* TEXT SECTION

☆ ☆ ☆ ☆

0

I'd like to store some data associated to words composed of simple ascii letters (a-Z) The goal is to retrieve very quickly the data associated to a word in a future parsing.

I though about the following structure:

struct Foo {
  Foo *letter[26];
  void *data;
};

Thus, it is possible to go down through the "letter tree" while parsing a word in a string and get the associated data.

"foo" => ['f' node] -> ['o' node] -> ['o' node]

The problem is the size of the entire tree if I got many words.

Is there a way to reduce the size of the tree without losing performances?

☆ ☆ ☆ ☆

* GIVEN INFORMATION
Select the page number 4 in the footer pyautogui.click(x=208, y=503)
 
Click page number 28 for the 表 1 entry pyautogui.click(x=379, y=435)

☆ ☆ ☆ ☆

* DIRECTION 1
Retype the word-lookup post from "I'd like to" to "a future parsing.".
* DIRECTION 2
In the word-lookup post, how many entries does the letter array in the proposed struct hold?
* DIRECTION 3
Write what comes next in the word-lookup post, picking up after its final sentence.

* EXPECTED ANSWER 1
I'd like to store some data associated to words composed of simple ascii letters (a-Z) The goal is to retrieve very quickly the data associated to a word in a future parsing.

* EXPECTED ANSWER 2
26

* EXPECTED ANSWER 3
Guid
  • 2,137
  • 2
  • 20
  • 33
  • -1 from me, it's impossible to talk about performance improvement without seeing the actuall data sets used. – Šimon Tóth Dec 07 '12 at 15:21
  • 2
    Is your goal similar to the general uses of a [Radix Tree](http://en.wikipedia.org/wiki/Radix_tree) ? – WhozCraig Dec 07 '12 at 15:22
  • Notice the final parts of the trees for "foo" and "boo" are the same. By reusing the common endings you reduce a lot the size of the trees :) – pmg Dec 07 '12 at 15:23
  • Take a look at [Adding word to Trie structure](http://stackoverflow.com/questions/13674617/adding-word-to-trie-structure-dictionary/). The memory allocation there is a little more complex (it allocates 27 pointers instead of using 26 pointers in a array in the structure) and it stores the word in lieu of your `data` field, but otherwise, it seems very similar. – Jonathan Leffler Dec 07 '12 at 15:29
  • yes, a Radix Tree is great, thanks to all of you – Guid Dec 07 '12 at 15:55

2 Answers2

1

What you're describeing is called trie. A compact radix tree is more compact.

Jonathan Leffler
  • 730,956
  • 141
  • 904
  • 1,278
Henrik
  • 23,186
  • 6
  • 42
  • 92
0

Is there a reason you're using a tree instead of storing words in a hash table? These will tend to use a bit more memory, but will give you near constant time performance for table lookups.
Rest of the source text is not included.